ON2023-11-07TAG: ShanghaiTech UniversityCATEGORY: Lecture

Topic: Nonsense-mediated mRNA decay in human health and disease

Speaker: Professor Lynne Elizabeth Maquat, Department of Biochemistry and Biophysics, University of Rochester Medical Center (URMC), Wolf Prize Winner

Date and time: 10:00–12:00, November 10

Venue: Auditorium, L Building

Host: LIU Rujuan


Abstract:

Much  progress has been made on how nonsense-mediated mRNA decay (NMD), which  we first described for humans in 1981, controls the quality of gene  expression by detecting and rapidly degrading aberrant mRNAs that harbor  a premature termination codon. Our studies of NMD have led to the  discovery of unanticipated connections between nuclear and cytoplasmic  RNA metabolism, including the pioneer round of translation, and the  post-splicing “mark” that is deposited on newly synthesized mRNAs, which  we later named the exon-junction complex (EJC). We have also described  the molecular mechanism for how NMD targets are discriminated from other  cellular transcripts: the central NMD factor—the ATP-dependent RNA  helicase UPF1—preferentially associates with NMD targets by virtue of a  3’-untranslated region (3’-UTR) EJC or a 3’-UTR sequence and/or  structure. Importantly, NMD degrades the many mRNAs that we routinely  make by mistakes in splicing or 3’-end formation. NMD also degrades  ~5–10% physiologic mRNAs that are key to the maintenance of cellular  homeostasis in a changing environmental milieu. NMD can be misregulated  in diseases. As an example, I will present the mechanism by which  Fragile X Syndrome (FXS)—a leading cause of intellectual disability and  autism due to a deficiency in the RNA-binding protein Fragile X Protein (FMRP)—manifests global hyperactivation of NMD in FXS patient-derived cells and a mouse model of FXS. Possible therapeutic approaches will be discussed.

Biography:

Lynne  Elizabeth Maquat is the J. Lowell Orbison Endowed Chair and a professor  of biochemistry and biophysics at the University of Rochester, where  she is also the founding director of the Center for RNA Biology and the  founding chair of Graduate Women in Science.

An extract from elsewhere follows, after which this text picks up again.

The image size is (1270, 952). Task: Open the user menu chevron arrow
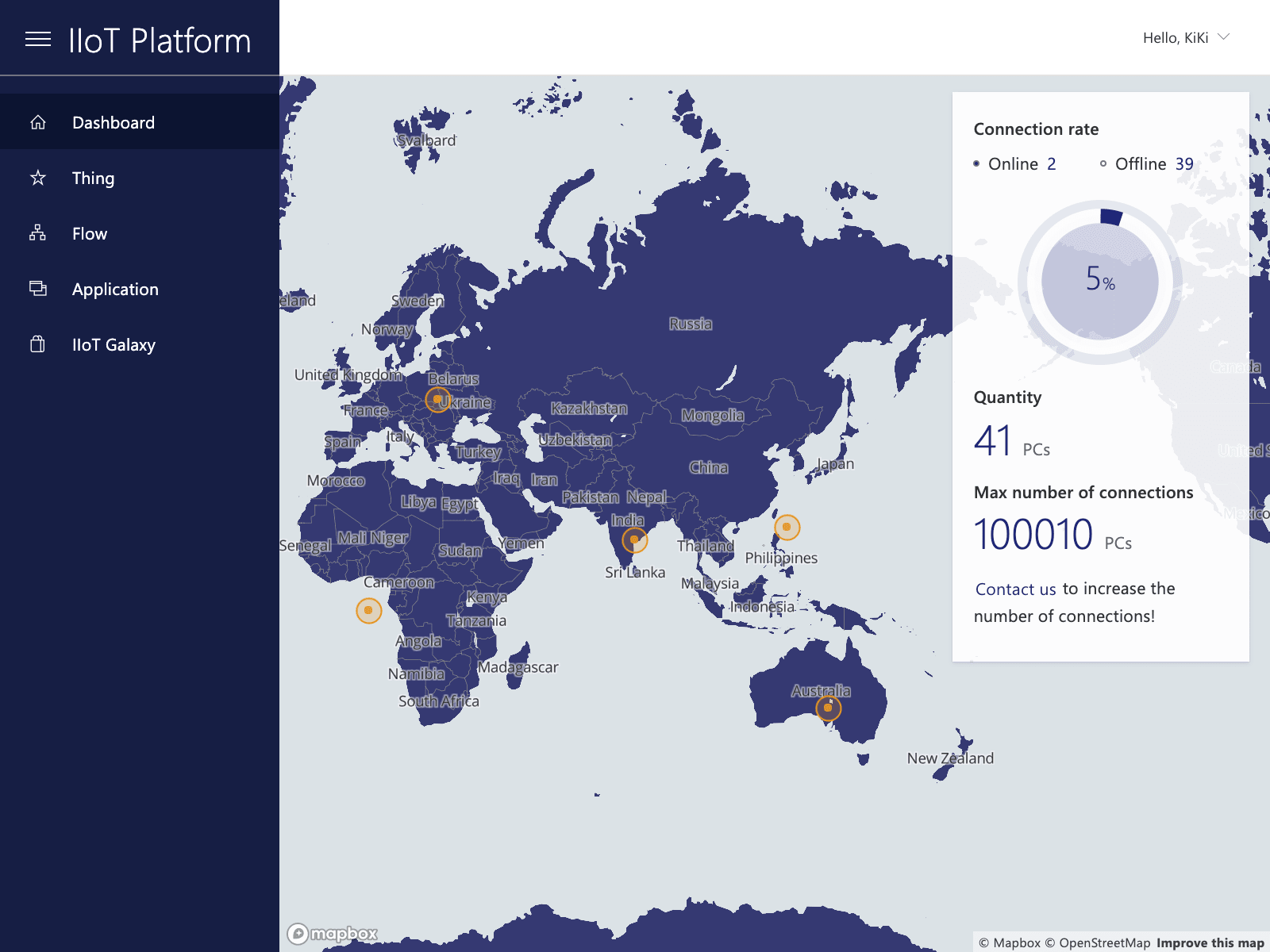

Prof. Maquat is an elected Fellow of the American Association for the Advancement of Science (2006); an elected Member of the American Academy of Arts & Sciences (2006), the National Academy of Sciences (2011), and the National Academy of Medicine (2017); and a Batsheva de Rothschild Fellow of the Israel Academy of Sciences & Humanities (2012-3).

She  has won many scientific awards, such as the Wolf Prize in Medicine from  Israel (2021), the Warren Alpert Foundation Prize from Harvard Medical  School (2021), and the Gruber Genetics Prize from the Gruber Foundation  and Yale University (2023).